Task instructions —
In the warranty and indemnification section below, reproduce word for word the passage starting at "B.            Indemnification.  Except" and ending at "under this Agreement.".

IV.          WARRANTY, INDEMNIFICATION AND COVENANTS

 

A.            Warranty.  Consultant warrants that the Consulting Services shall be performed and completed in accordance with commercially reasonable industry standards, practices and principles for similar types of engagements utilizing the Consultant’s best efforts, and in compliance with all applicable laws.  Consultant agrees to indemnify and hold the Company harmless against any claim against the Company arising from, as a result of, in connection with, or relating to Consultant’s dishonesty, willful misconduct, or gross negligence in performing this Agreement or for Consultant’s breach of this Agreement.  This indemnity obligation shall survive the termination of this Agreement.  Consultant hereby grants, assigns and transfers to the Company all rights, title and interest in and to any work product produced by Consultant in connection with performing the Consulting Services.

 

B.            Indemnification.  Except as otherwise provided in this Agreement, the Company shall indemnify, defend and hold Consultant harmless from and against any claims, suits or proceedings arising from the Consulting Services provided by Consultant under this Agreement.

Data —
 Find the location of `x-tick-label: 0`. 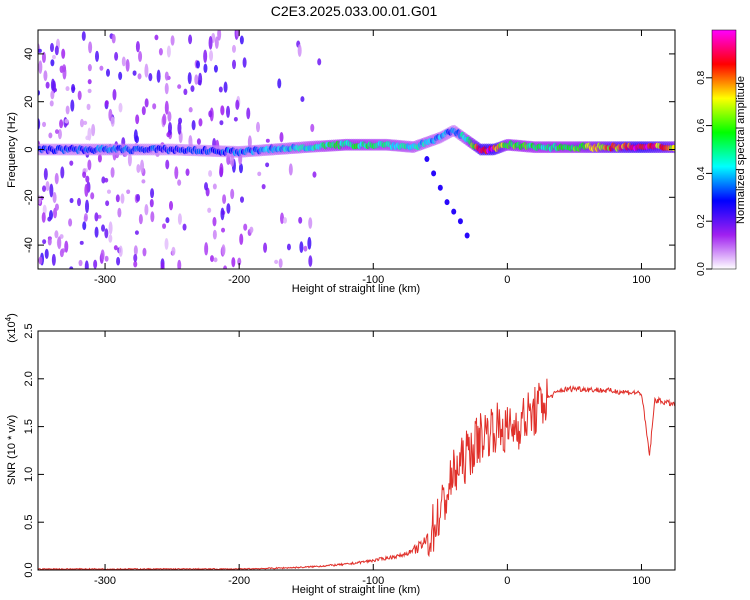

x-tick-label: 0 is located at coordinates (507, 581).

Completed exercise —
B.            Indemnification.  Except as otherwise provided in this Agreement, the Company shall indemnify, defend and hold Consultant harmless from and against any claims, suits or proceedings arising from the Consulting Services provided by Consultant under this Agreement.